His first creative breakthrough came in 2019, on a song called “Glitch.” Produced by Warpstr—who would become a reliable collaborator, and who handles virtually all of DFTK—that song sounds somehow both busy and stripped to the bone, using ad-libs used as architecture in a way that makes “Glitch” seem to breathe on its own. It intrigued Young Thug, who flew Kayo to L.A. and recorded with him for several weeks, eventually signing the young rapper to his YSL imprint. From “Glitch,” Kayo evidently went searching for a style of contemporary rap he couldn’t master, flitting between white-hot growls, round-edged crooning, and exultant singing.

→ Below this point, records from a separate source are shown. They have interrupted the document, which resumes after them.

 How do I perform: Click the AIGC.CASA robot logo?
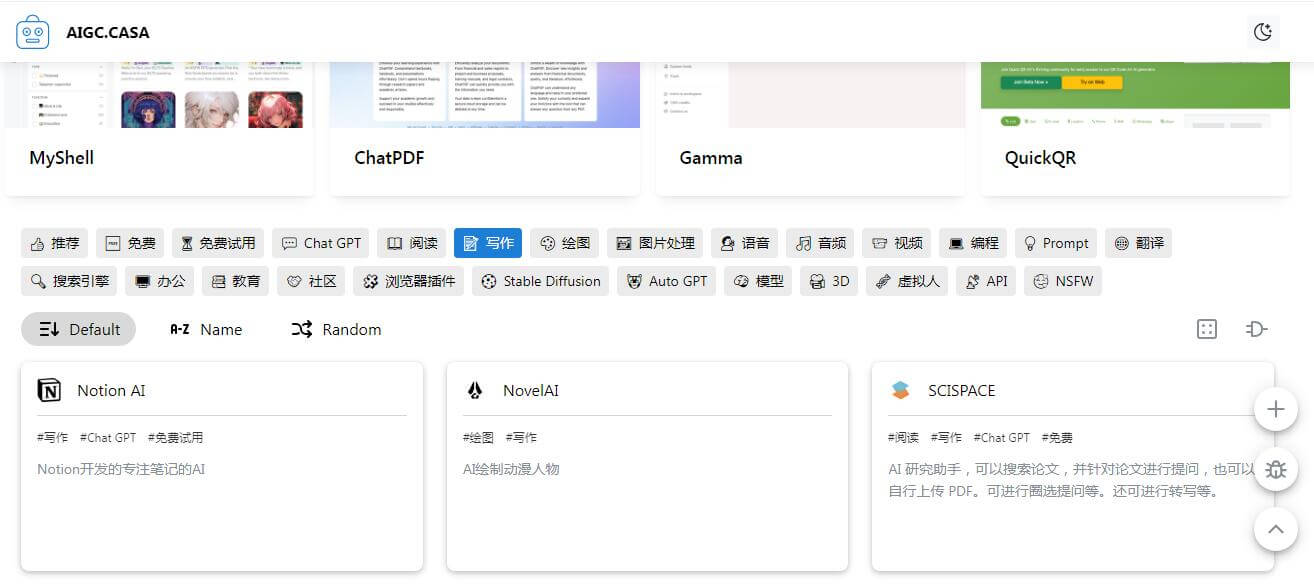coord(33,32)
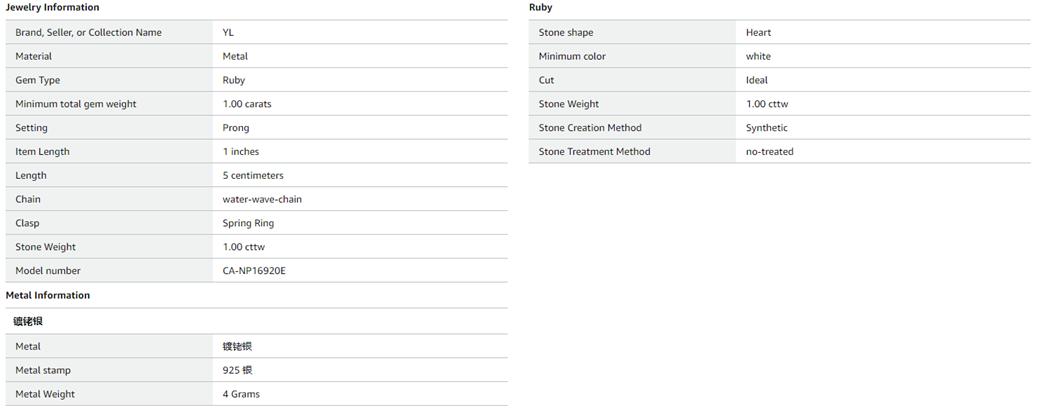This screenshot has height=410, width=1037.
Task: Click the Metal Information heading
Action: 48,296
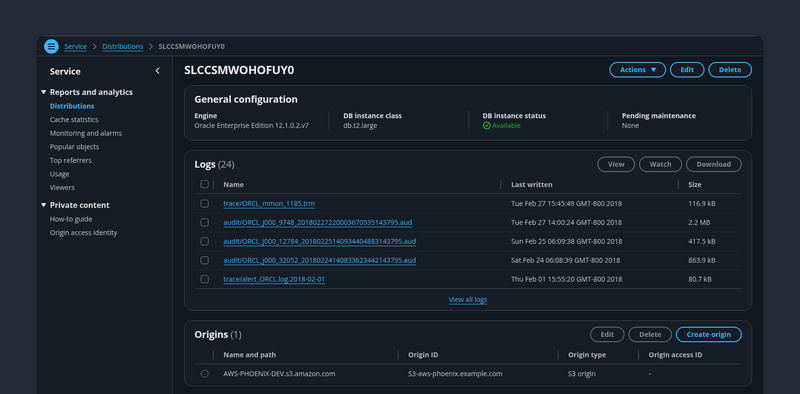800x394 pixels.
Task: Open Monitoring and alarms section
Action: (x=86, y=133)
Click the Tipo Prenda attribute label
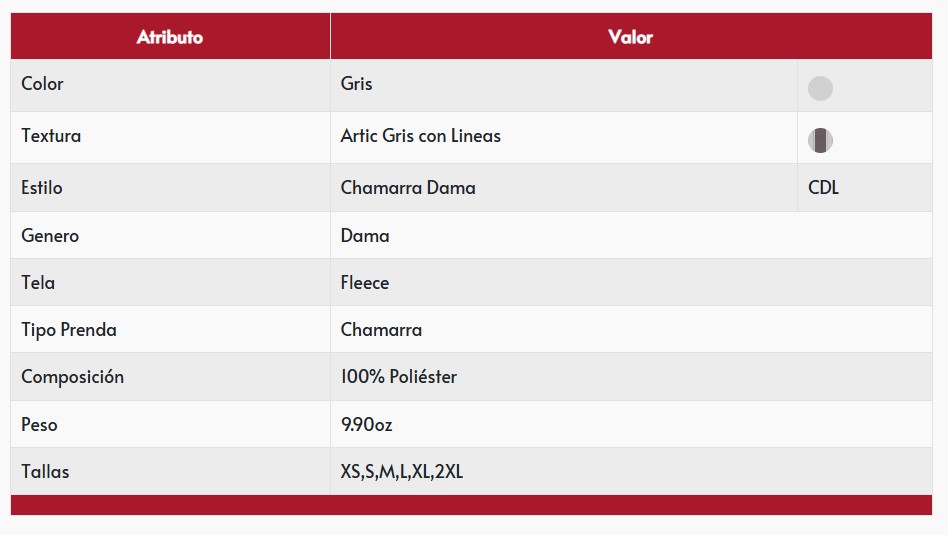 click(x=69, y=330)
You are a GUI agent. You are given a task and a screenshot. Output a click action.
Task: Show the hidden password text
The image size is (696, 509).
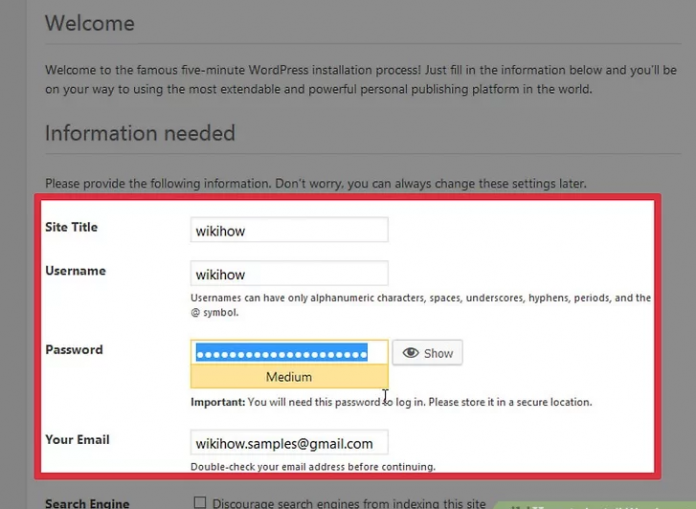(x=428, y=353)
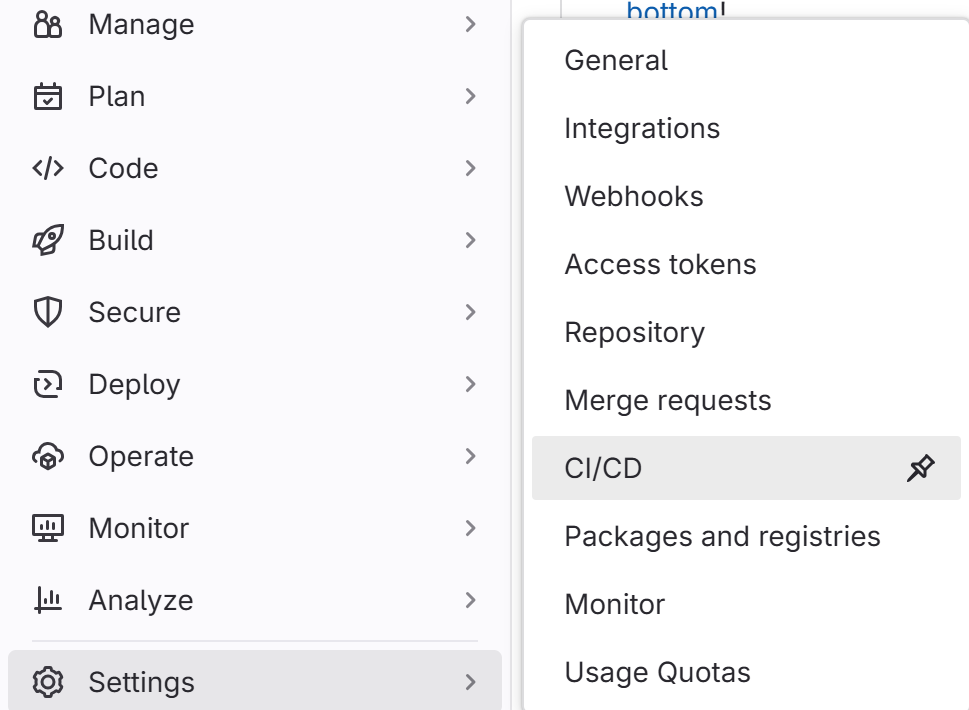This screenshot has height=710, width=969.
Task: Click the Operate cloud icon
Action: tap(48, 456)
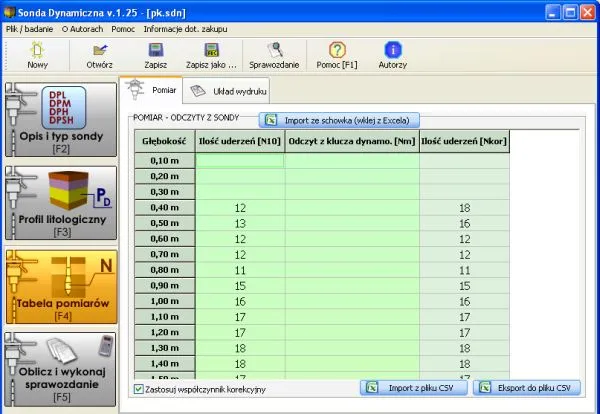The height and width of the screenshot is (414, 600).
Task: Open the Plik / badanie menu
Action: [29, 28]
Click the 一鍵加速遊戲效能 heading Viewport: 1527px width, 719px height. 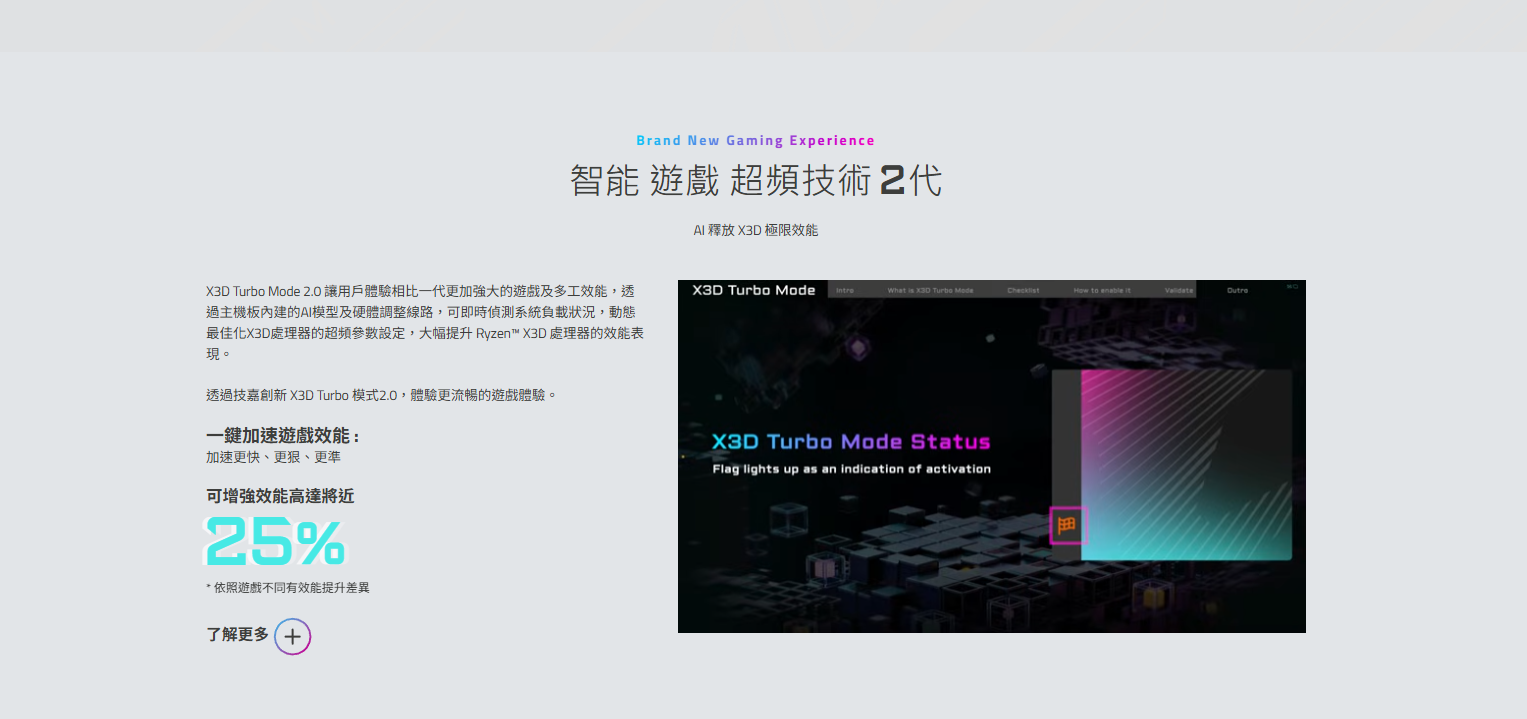click(282, 436)
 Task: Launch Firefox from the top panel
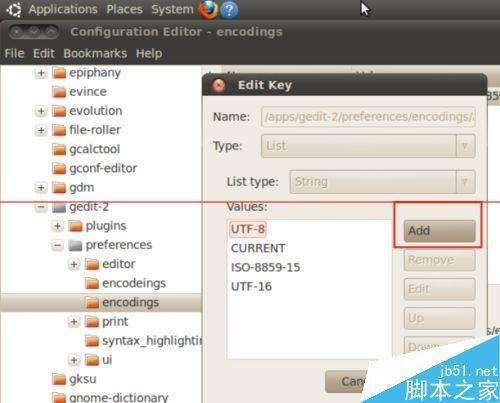tap(209, 9)
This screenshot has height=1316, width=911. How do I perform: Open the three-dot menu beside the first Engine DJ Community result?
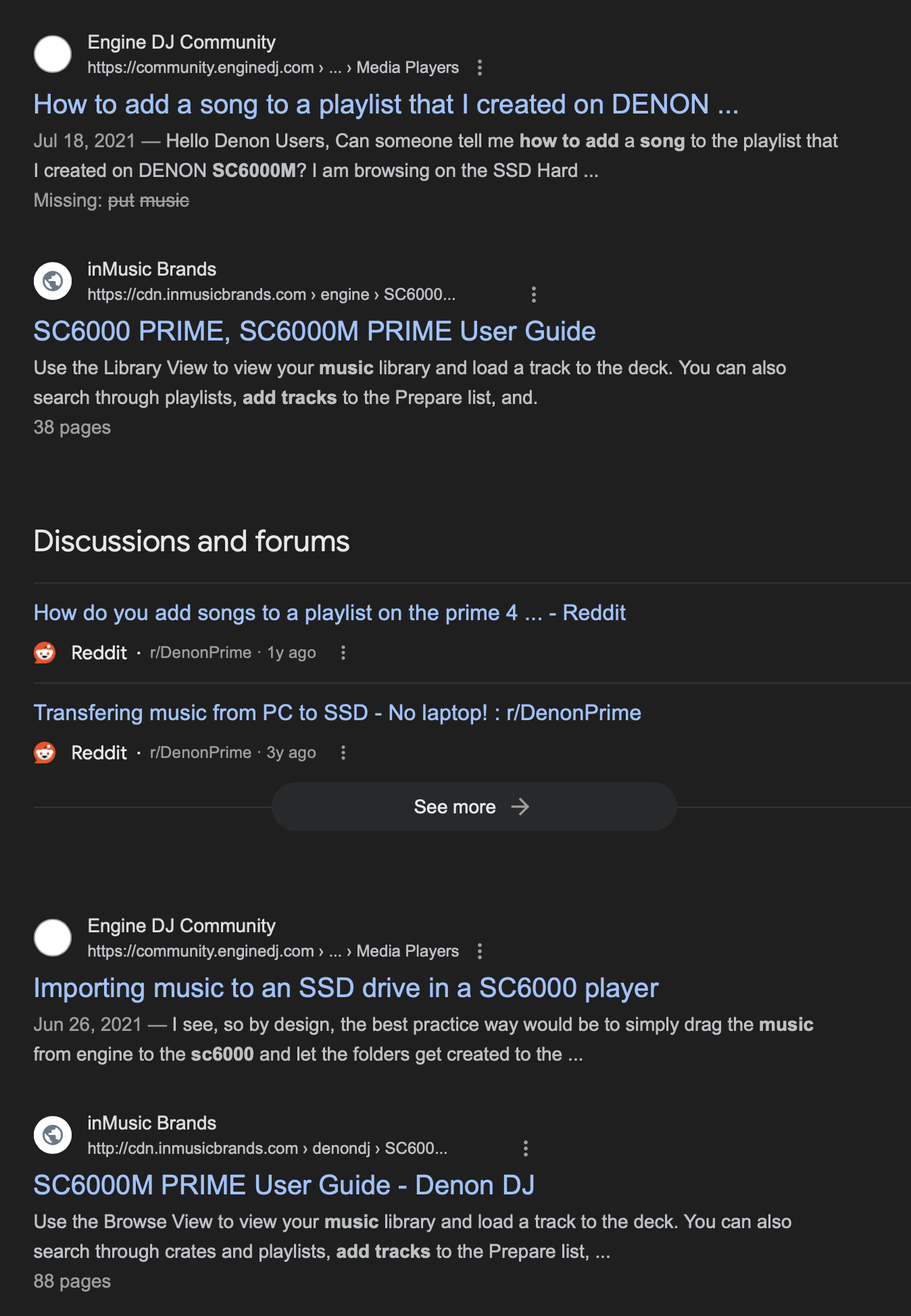pyautogui.click(x=480, y=68)
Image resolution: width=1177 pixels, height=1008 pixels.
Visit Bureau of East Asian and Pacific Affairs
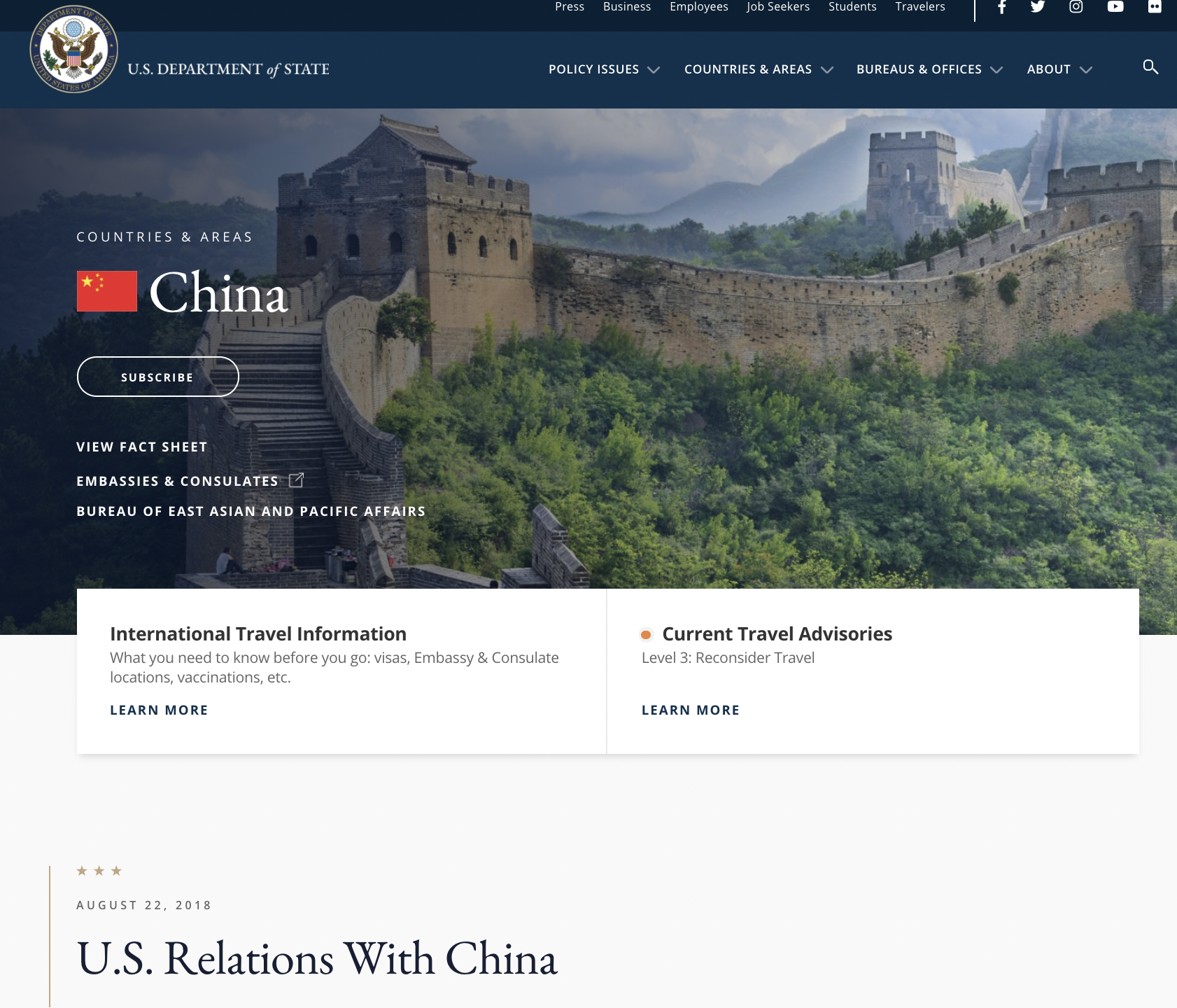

DFTK is not a comprehensive survey of everything Kayo can do as a vocalist. It smartly excises the flatter, more predictable modes he occasionally lapsed into on his earlier EPs, instead finding him at his most concentratedly chaotic, a steady dose of ungovernable energy. Like “Glitch” and his better work from the intervening years, it sounds like a computer booting up from deep in hell; it has as much in common with PC Music as with Swamp Izzo tapes. (Its most arresting guest spot comes not from the buzzing Portland rapper Yeat, but the experimental producer and vocalist Eartheater, who wails halfway through “hear you.”) It’s an exhilarating opening salvo by an artist who only occasionally seems in full control of his considerable talent, an impression that makes the already jittery DFTK all the more unpredictable.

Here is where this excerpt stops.